3. **OCR Integration**: Page rendering at high DPI enables OCR workflows but OCR itself is not implemented.
## Code Style Guidelines
- Minimal comments in code (per user preference)
- Clear, descriptive function and variable names
- Comprehensive error handling with descriptive messages
- TypeScript strict mode compliance
## Security Considerations
- URL validation for PDF loading
- No execution of PDF JavaScript
- Safe regex compilation with error handling
- Input validation for all parameters
## Maintenance Notes
When updating:
1. Run all tests before committing
2. Update examples if adding new features
3. Keep README.md in sync with actual capabilities
4. Maintain backward compatibility for API (if possible)

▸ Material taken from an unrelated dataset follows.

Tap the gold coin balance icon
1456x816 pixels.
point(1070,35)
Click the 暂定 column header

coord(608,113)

## Performance Optimizations
- PDFs are cached in memory after loading
- Batch operations available for rendering multiple pages
- Efficient search using indexOf for plain text
- Lazy loading of PDF content only when needed
## Documentation Guidelines
The following guidelines should be followed when writing documentation including comments, `README.md`, and other markdown files:
- Use proper grammar and spelling
- Use clear and concise language
- Use consistent terminology
- Use proper headings for sections
- Use code blocks for code snippets
- Use bullet points for lists
- Use link to relevant issues/PRs when applicable
- Use backticks (`` ` ``) for code references and file/directory/path names in documentation
### Commenting Guidelines
- Use reference links for classes, enums, and functions in documentation
- Use `///` (dartdoc comments) for public API comments (and even for important private APIs)

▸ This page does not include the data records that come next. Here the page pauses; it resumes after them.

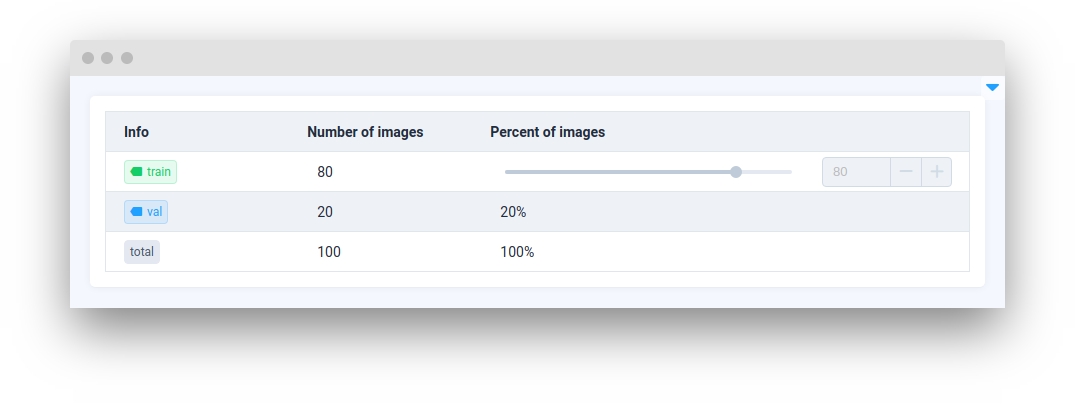The width and height of the screenshot is (1075, 408).
Task: Decrease train percent with minus button
Action: point(906,172)
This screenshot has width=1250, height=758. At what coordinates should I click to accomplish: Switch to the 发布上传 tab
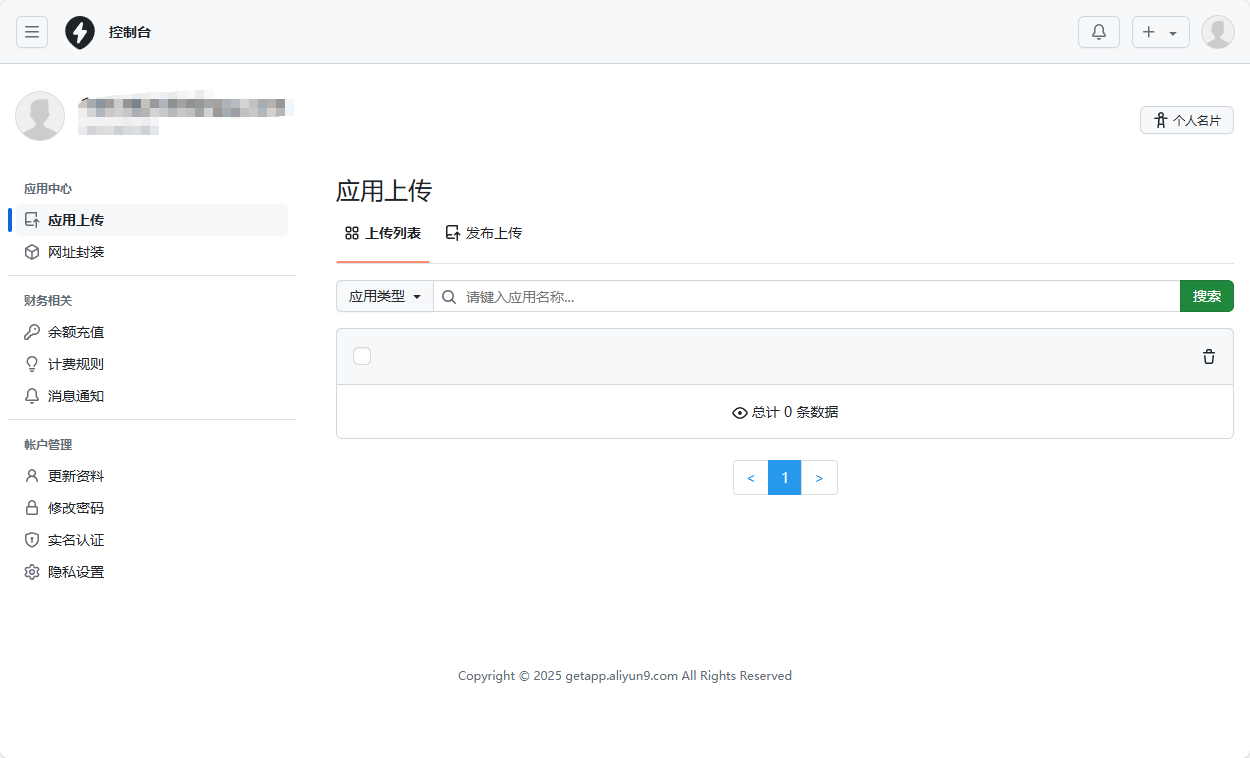484,232
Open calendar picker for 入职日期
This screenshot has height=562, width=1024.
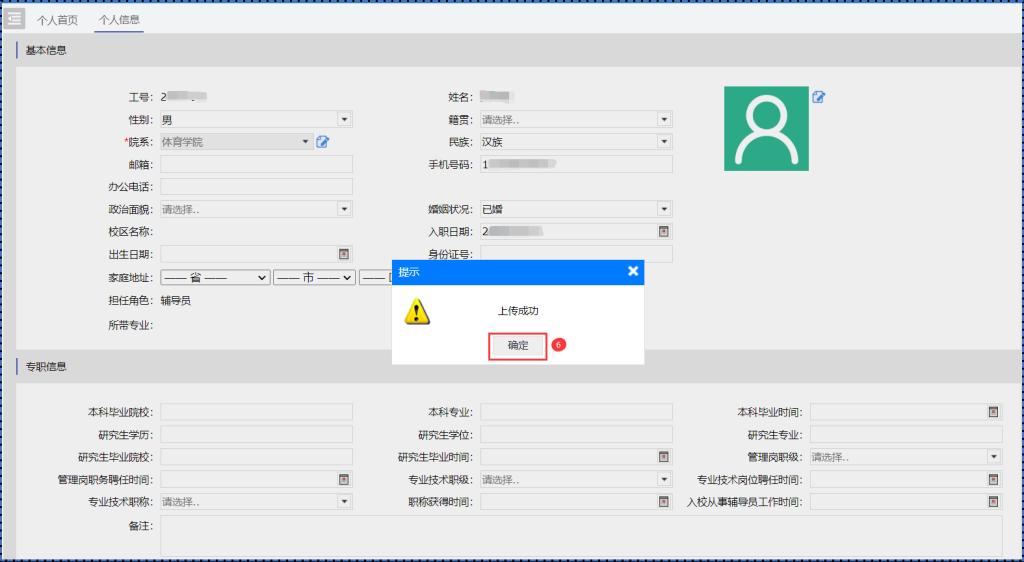point(663,232)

### Markdown Documentation Guidelines
- Include links to issues/PRs when relevant
- Use link to [API reference](https://pub.dev/documentation/pdfrx/latest/pdfrx/) for public APIs if possible
- `README.md` should provide an overview of the project, how to use it, and any important notes
- `CHANGELOG.md` should follow the [Keep a Changelog](https://keepachangelog.com/en/1.0.0/) principles
- Be careful not to include implementation details in the changelog
- Focus on user-facing changes, new features, bug fixes, and breaking changes
- Use sections for different versions
- Use bullet points for changes
## Release Process
When releasing a new version, follow these steps:
1. **Determine Version Number**
- Patch release (0.x.Y): Bug fixes only
- Minor release (0.X.0): New features, backwards compatible
- Major release (X.0.0): Breaking changes
2. **Update Version**
- Update version in `package.json`
- Update `CHANGELOG.md` with release notes following Keep a Changelog format
3. **Commit and Tag**
```bash
git add package.json CHANGELOG.md
git commit -m "Release version X.Y.Z"
git tag -a vX.Y.Z -m "Release vX.Y.Z"
```
4. **Push to GitHub**
```bash
git push origin main --tags
```
## Special Notes
- `CHANGELOG.md` is not an implementation node. So it should be updated only on releasing a new version
- For web search, if `gemini` command is available, use `gemini -p "<query>"`.